In the world of bipolar and unipolar depression, we learn to look for clues that will alert us to problems. This is a huge part of dealing with our disorder. The more knowledge and insight we have, the better prepared we are to deal with our mood swings. Many of us look for clues such as energy levels, sleep patterns, anxiety level, and so forth. But one very important indicator that’s often overlooked is isolation.
Isolation is a fact of life for me. I am functional, outwardly normal, and know a lot of people, but I keep everyone but immediate family at arms length. Things are so crazy in my head, and in my house, and everywhere else, I’m afraid to let people in. One glimpse inside and I’d certainly scare anyone away. Immediate family is different – I try hard to stay as open as possible with them. But when I close myself up to family, that’s my isolation cue – things are wrong.

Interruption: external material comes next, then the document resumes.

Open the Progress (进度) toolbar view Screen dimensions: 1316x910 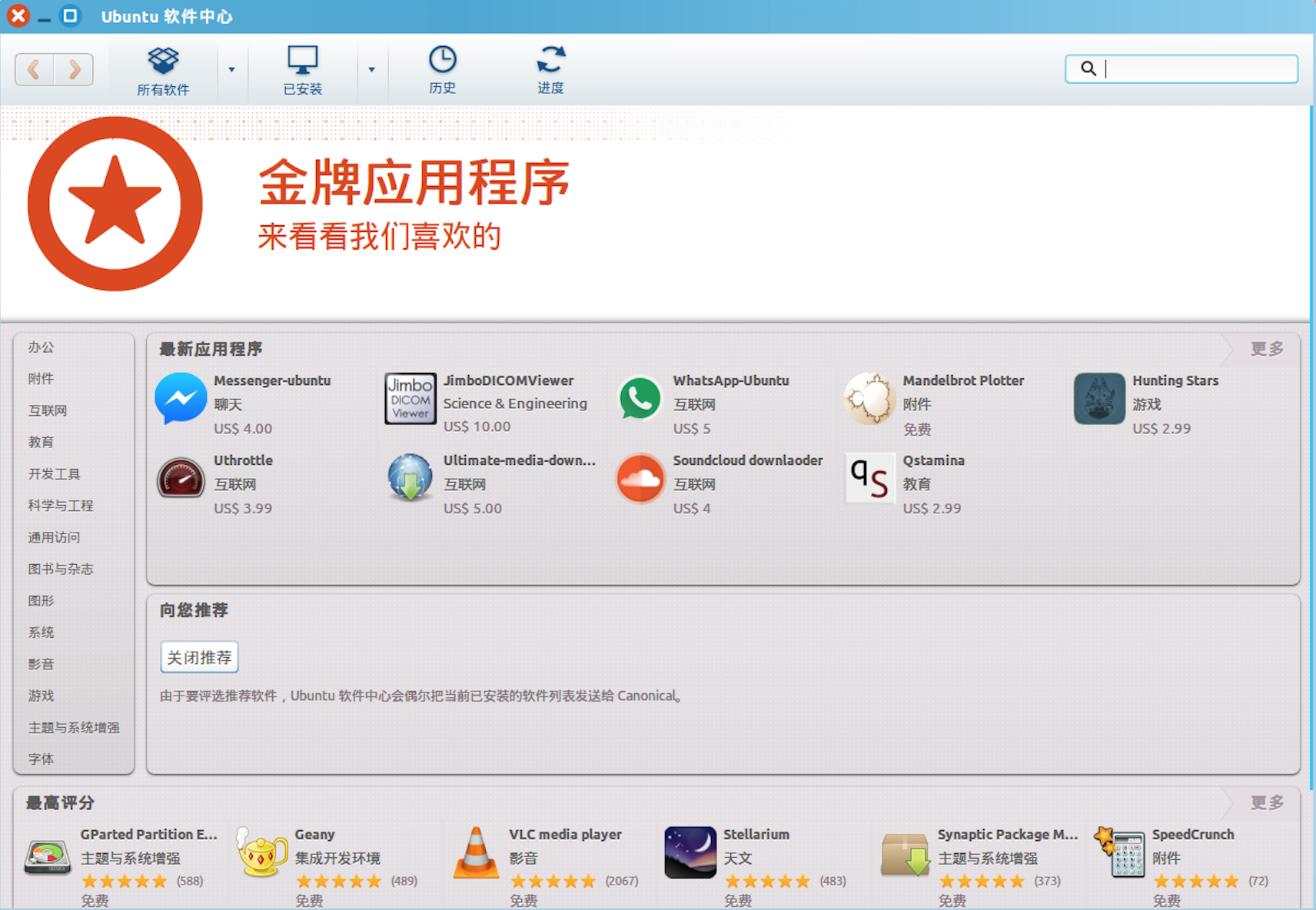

We all need time alone, that’s human nature and shouldn’t be mistaken for isolation. Ditto privacy. We need our privacy at times, and that shouldn’t be interpreted as isolation. Conversely, many times we can be surrounded by people but still be isolating. The fact we may be working or out in public doesn’t mean we’re not isolating. So it’s important we have ways to identify, and deal with, true isolation when the behavior surfaces.
When isolation is recognized, there are a few things to keep in mind.
First, have a support chain. For those who maintain a WRAP (Wellness Recovery Action Plan), make this a part of your plan. Tell your loved ones to be observant of this behavior, and come up with strategies for dealing with it.
Next, do what you can to bring others into your immediate life. Pick up the phone and call someone. It doesn’t matter if you have anything important to say, just call. Ideally you’ve told friends or family in advance that you may do this from time to time so it’s not unexpected. But it’s important to interact, to have that human contact. My community has several depression and bipolar support groups, some of them meet weekly. That’s a great opportunity to get out and interact with peers – people who have experienced exactly what you’re experiencing.
If you don’t have anyone to talk with, or your support life-line isn’t available for some reason, keep your mind active. DO NOT hole up looking at the walls. Read, write, work puzzles, plan the menu for a holiday meal next year, just get creative. It doesn’t matter what it is, the important thing is to keep your mind occupied.
Another thing that helps me is to get active. Go to the gym and do a hard physical workout. Jog, take a long walk, do some brisk exercise, take a swim. The recuperative values of exercise can be amazing.
Finally, it goes without saying, but avoid drugs and alcohol. Even if you feel you’re not at risk for substance abuse issues, avoid them during times of isolation.
Isolation is something we all experience. If we’re tuned in to our emotions and our moods, recognizing isolation can be something that is used to our advantage to help stave off depression or mood swings that might follow.